(Listed records begins)

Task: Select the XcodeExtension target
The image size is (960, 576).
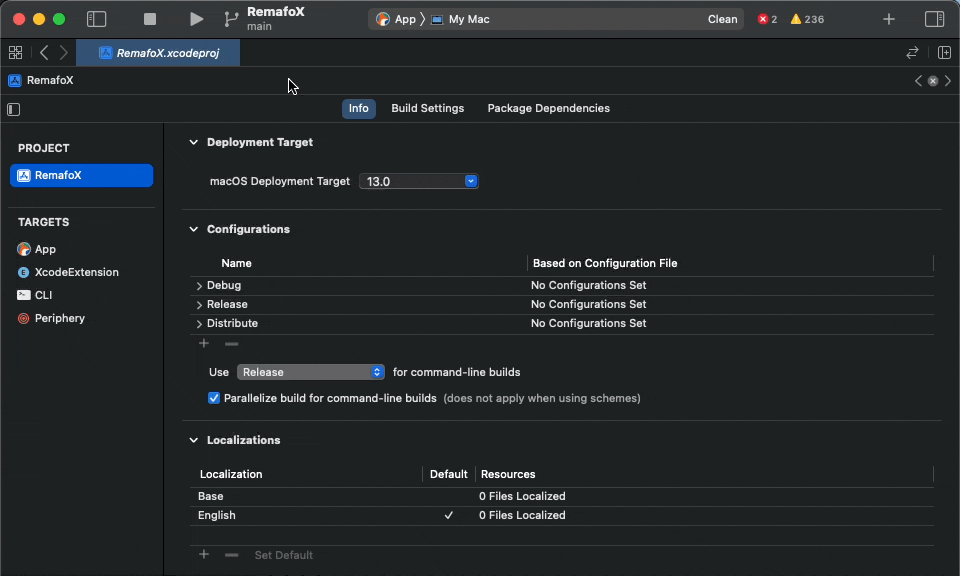Action: 78,272
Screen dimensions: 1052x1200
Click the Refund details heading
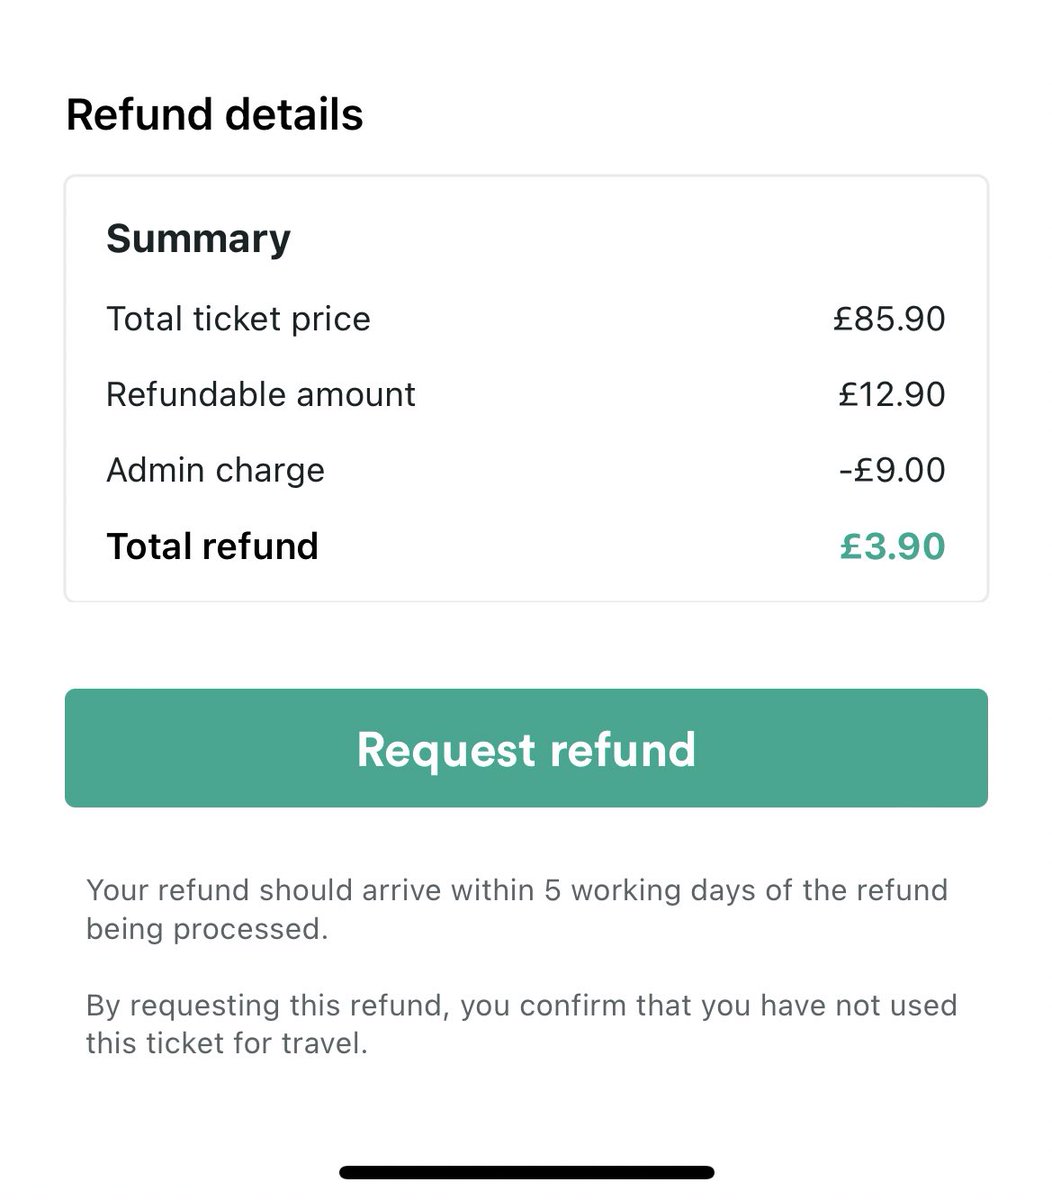(x=214, y=114)
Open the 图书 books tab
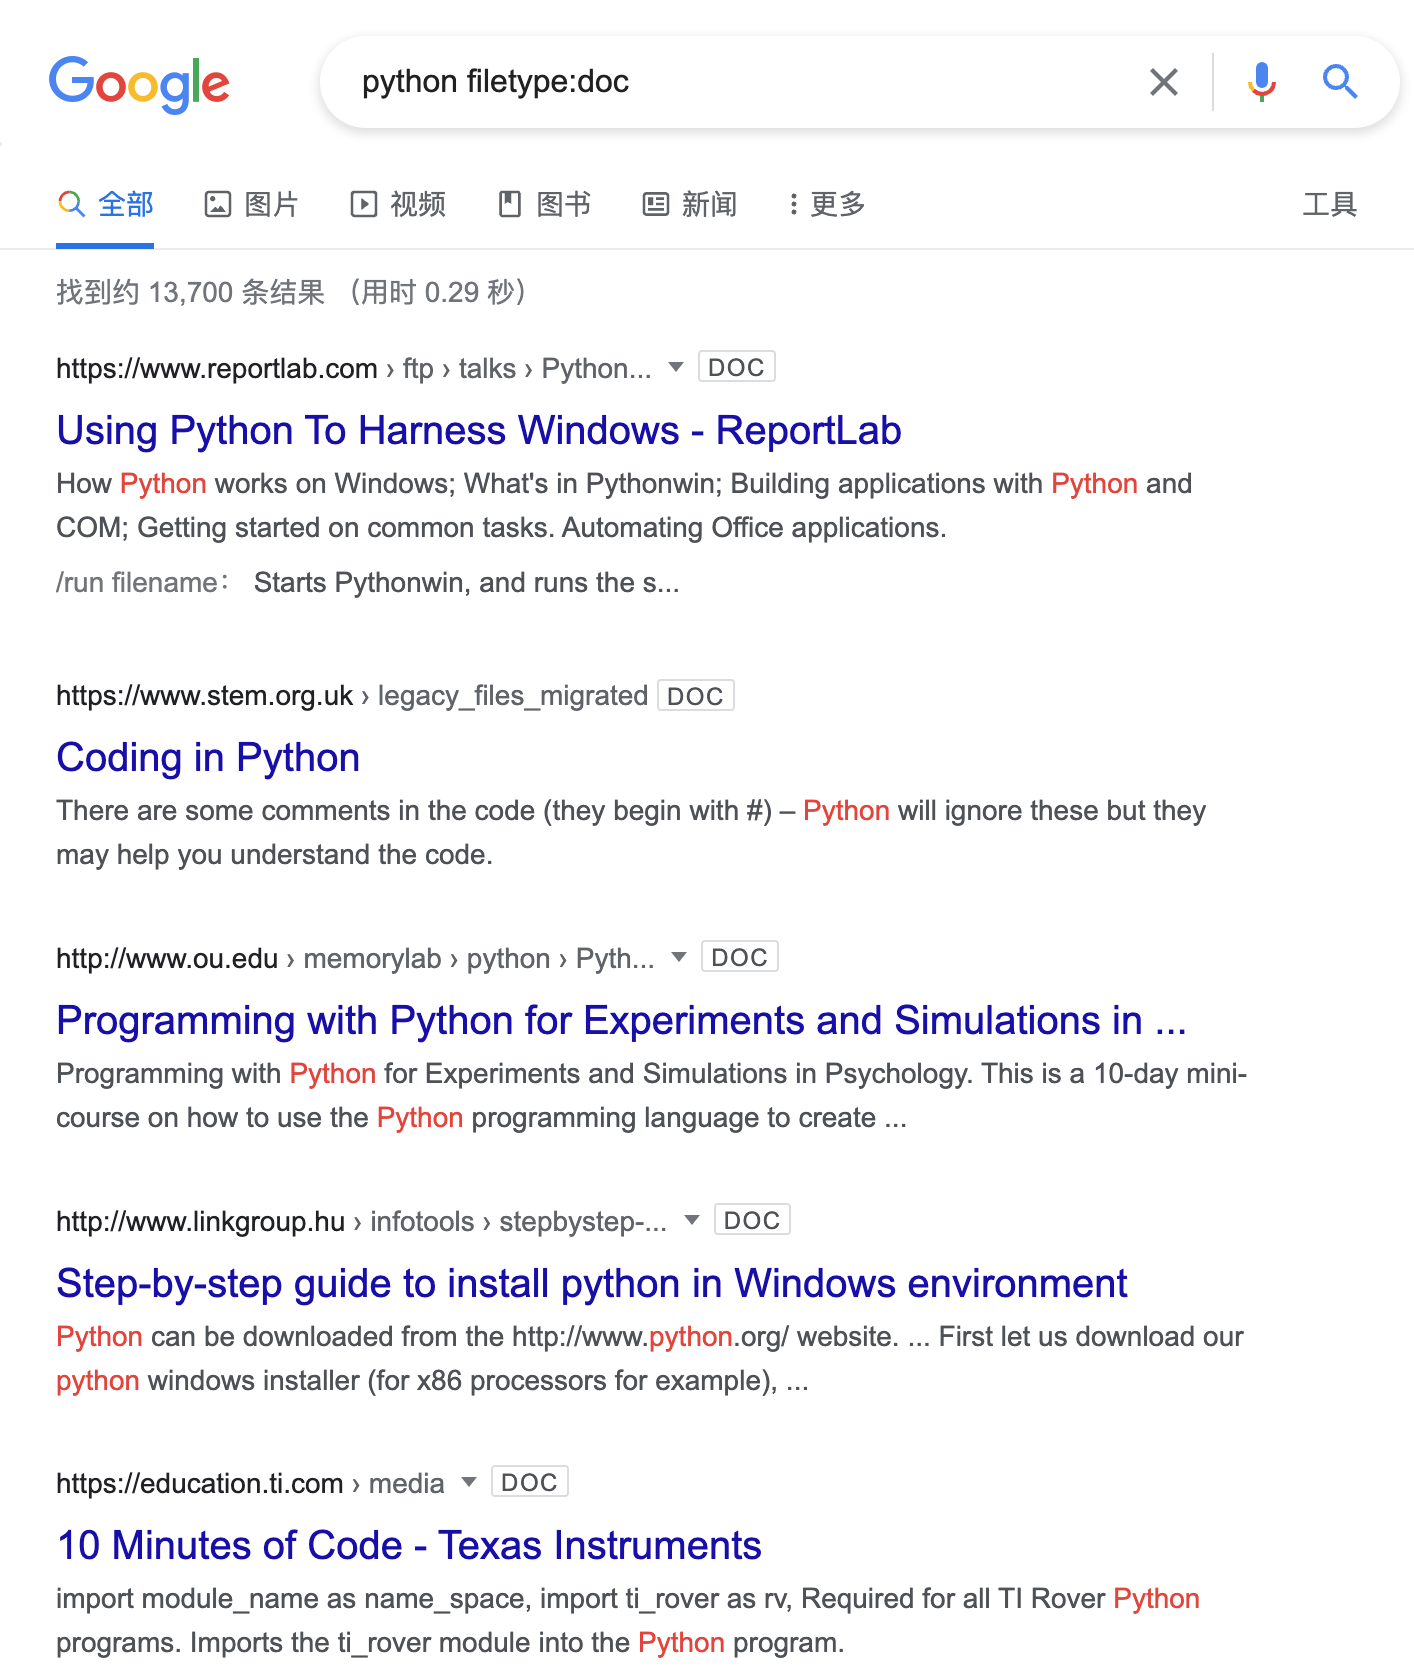Viewport: 1414px width, 1674px height. pyautogui.click(x=545, y=205)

(Listed records ends)

» **What to do**
Exact copies of the entries above are needed, without their pictures.

» **Completed task**
Task: Select the XcodeExtension target
The image size is (960, 576).
Action: 78,272
Screen dimensions: 1052x1200
Click the Refund details heading
(x=214, y=114)
Open the 图书 books tab
Viewport: 1414px width, 1674px height. pyautogui.click(x=545, y=205)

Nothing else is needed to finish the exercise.